**Aim of the task**
The entries are to be duplicated exactly, with nothing left out.

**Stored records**
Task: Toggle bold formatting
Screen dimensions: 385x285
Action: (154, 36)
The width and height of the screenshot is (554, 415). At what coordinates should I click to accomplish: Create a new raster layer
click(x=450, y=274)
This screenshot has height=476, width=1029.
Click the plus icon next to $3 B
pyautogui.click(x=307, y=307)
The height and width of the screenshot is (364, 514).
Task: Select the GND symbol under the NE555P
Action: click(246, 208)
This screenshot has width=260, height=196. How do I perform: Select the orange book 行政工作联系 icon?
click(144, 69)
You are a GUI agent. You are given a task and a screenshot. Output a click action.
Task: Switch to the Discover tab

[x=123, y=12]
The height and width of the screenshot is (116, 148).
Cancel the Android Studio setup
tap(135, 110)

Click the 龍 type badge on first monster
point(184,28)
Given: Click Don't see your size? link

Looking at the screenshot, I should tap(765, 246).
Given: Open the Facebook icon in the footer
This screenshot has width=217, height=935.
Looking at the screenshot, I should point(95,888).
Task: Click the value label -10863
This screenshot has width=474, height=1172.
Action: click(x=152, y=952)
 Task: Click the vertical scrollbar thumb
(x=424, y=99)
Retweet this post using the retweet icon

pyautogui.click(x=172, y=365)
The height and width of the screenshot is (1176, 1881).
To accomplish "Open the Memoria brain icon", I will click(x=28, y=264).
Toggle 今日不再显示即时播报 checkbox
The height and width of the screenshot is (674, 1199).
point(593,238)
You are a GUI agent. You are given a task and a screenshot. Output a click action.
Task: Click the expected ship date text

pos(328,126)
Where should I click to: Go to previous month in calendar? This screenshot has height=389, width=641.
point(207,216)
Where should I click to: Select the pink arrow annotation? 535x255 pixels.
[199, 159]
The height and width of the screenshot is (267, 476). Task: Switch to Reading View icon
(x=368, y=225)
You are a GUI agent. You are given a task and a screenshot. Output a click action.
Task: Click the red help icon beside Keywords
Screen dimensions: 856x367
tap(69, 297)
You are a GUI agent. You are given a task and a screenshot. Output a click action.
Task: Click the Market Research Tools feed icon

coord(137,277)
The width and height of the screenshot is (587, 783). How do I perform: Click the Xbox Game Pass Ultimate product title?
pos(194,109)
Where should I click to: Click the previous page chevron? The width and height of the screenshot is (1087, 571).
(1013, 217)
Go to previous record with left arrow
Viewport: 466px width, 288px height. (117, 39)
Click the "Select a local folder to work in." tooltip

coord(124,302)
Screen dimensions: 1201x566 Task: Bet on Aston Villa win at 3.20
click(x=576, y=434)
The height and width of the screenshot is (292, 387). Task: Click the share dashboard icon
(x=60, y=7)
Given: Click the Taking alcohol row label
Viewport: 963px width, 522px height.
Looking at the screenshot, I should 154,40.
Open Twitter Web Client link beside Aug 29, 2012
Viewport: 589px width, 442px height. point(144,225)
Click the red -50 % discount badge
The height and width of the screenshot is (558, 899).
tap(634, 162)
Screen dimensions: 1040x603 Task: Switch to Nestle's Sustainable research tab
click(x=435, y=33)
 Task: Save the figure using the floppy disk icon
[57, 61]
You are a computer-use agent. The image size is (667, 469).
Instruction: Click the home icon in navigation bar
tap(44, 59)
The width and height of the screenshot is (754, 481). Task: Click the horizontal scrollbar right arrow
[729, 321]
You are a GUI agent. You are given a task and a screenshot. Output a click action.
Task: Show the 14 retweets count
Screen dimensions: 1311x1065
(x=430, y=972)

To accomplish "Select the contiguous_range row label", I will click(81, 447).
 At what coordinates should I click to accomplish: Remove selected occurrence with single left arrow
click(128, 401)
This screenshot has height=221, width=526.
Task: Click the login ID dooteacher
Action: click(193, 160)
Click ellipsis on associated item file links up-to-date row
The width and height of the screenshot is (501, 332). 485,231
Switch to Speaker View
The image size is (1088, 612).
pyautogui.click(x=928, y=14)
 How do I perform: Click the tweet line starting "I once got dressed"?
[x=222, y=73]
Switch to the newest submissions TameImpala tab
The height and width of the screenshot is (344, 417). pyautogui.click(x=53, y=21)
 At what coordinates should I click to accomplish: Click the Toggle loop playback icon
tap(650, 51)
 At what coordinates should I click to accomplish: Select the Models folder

**Problem solution**
Task: Toggle bold formatting
Screen dimensions: 385x285
Action: (154, 36)
The width and height of the screenshot is (554, 415). At what coordinates should I click to accomplish: Create a new raster layer
click(x=450, y=274)
This screenshot has height=476, width=1029.
Click the plus icon next to $3 B
pyautogui.click(x=307, y=307)
The height and width of the screenshot is (364, 514).
Task: Select the GND symbol under the NE555P
Action: click(246, 208)
This screenshot has width=260, height=196. How do I perform: Select the orange book 行政工作联系 icon?
click(144, 69)
You are a GUI agent. You are given a task and a screenshot. Output a click action.
Task: Switch to the Discover tab

[x=123, y=12]
The height and width of the screenshot is (116, 148).
Cancel the Android Studio setup
tap(135, 110)

Click the 龍 type badge on first monster
point(184,28)
Given: Click Don't see your size? link

Looking at the screenshot, I should tap(765, 246).
Given: Open the Facebook icon in the footer
This screenshot has width=217, height=935.
Looking at the screenshot, I should point(95,888).
Task: Click the value label -10863
This screenshot has width=474, height=1172.
Action: click(x=152, y=952)
 Task: Click the vertical scrollbar thumb
(x=424, y=99)
Retweet this post using the retweet icon

pyautogui.click(x=172, y=365)
The height and width of the screenshot is (1176, 1881).
To accomplish "Open the Memoria brain icon", I will click(x=28, y=264).
Toggle 今日不再显示即时播报 checkbox
The height and width of the screenshot is (674, 1199).
point(593,238)
You are a GUI agent. You are given a task and a screenshot. Output a click action.
Task: Click the expected ship date text

pos(328,126)
Where should I click to: Go to previous month in calendar? This screenshot has height=389, width=641.
point(207,216)
Where should I click to: Select the pink arrow annotation? 535x255 pixels.
[199, 159]
The height and width of the screenshot is (267, 476). Task: Switch to Reading View icon
(x=368, y=225)
You are a GUI agent. You are given a task and a screenshot. Output a click action.
Task: Click the red help icon beside Keywords
Screen dimensions: 856x367
tap(69, 297)
You are a GUI agent. You are given a task and a screenshot. Output a click action.
Task: Click the Market Research Tools feed icon

coord(137,277)
The width and height of the screenshot is (587, 783). How do I perform: Click the Xbox Game Pass Ultimate product title?
pos(194,109)
Where should I click to: Click the previous page chevron? The width and height of the screenshot is (1087, 571).
(1013, 217)
Go to previous record with left arrow
Viewport: 466px width, 288px height. (117, 39)
Click the "Select a local folder to work in." tooltip

coord(124,302)
Screen dimensions: 1201x566 Task: Bet on Aston Villa win at 3.20
click(x=576, y=434)
The height and width of the screenshot is (292, 387). Task: Click the share dashboard icon
(x=60, y=7)
Given: Click the Taking alcohol row label
Viewport: 963px width, 522px height.
Looking at the screenshot, I should 154,40.
Open Twitter Web Client link beside Aug 29, 2012
Viewport: 589px width, 442px height. point(144,225)
Click the red -50 % discount badge
The height and width of the screenshot is (558, 899).
tap(634, 162)
Screen dimensions: 1040x603 Task: Switch to Nestle's Sustainable research tab
click(x=435, y=33)
 Task: Save the figure using the floppy disk icon
[57, 61]
You are a computer-use agent. The image size is (667, 469).
Instruction: Click the home icon in navigation bar
tap(44, 59)
The width and height of the screenshot is (754, 481). Task: Click the horizontal scrollbar right arrow
[729, 321]
You are a GUI agent. You are given a task and a screenshot. Output a click action.
Task: Show the 14 retweets count
Screen dimensions: 1311x1065
(x=430, y=972)

To accomplish "Select the contiguous_range row label", I will click(81, 447).
 At what coordinates should I click to accomplish: Remove selected occurrence with single left arrow
click(128, 401)
This screenshot has height=221, width=526.
Task: Click the login ID dooteacher
Action: click(193, 160)
Click ellipsis on associated item file links up-to-date row
The width and height of the screenshot is (501, 332). 485,231
Switch to Speaker View
The image size is (1088, 612).
pyautogui.click(x=928, y=14)
 How do I perform: Click the tweet line starting "I once got dressed"?
[x=222, y=73]
Switch to the newest submissions TameImpala tab
The height and width of the screenshot is (344, 417). pyautogui.click(x=53, y=21)
 At what coordinates should I click to accomplish: Click the Toggle loop playback icon
tap(650, 51)
 At what coordinates should I click to accomplish: Select the Models folder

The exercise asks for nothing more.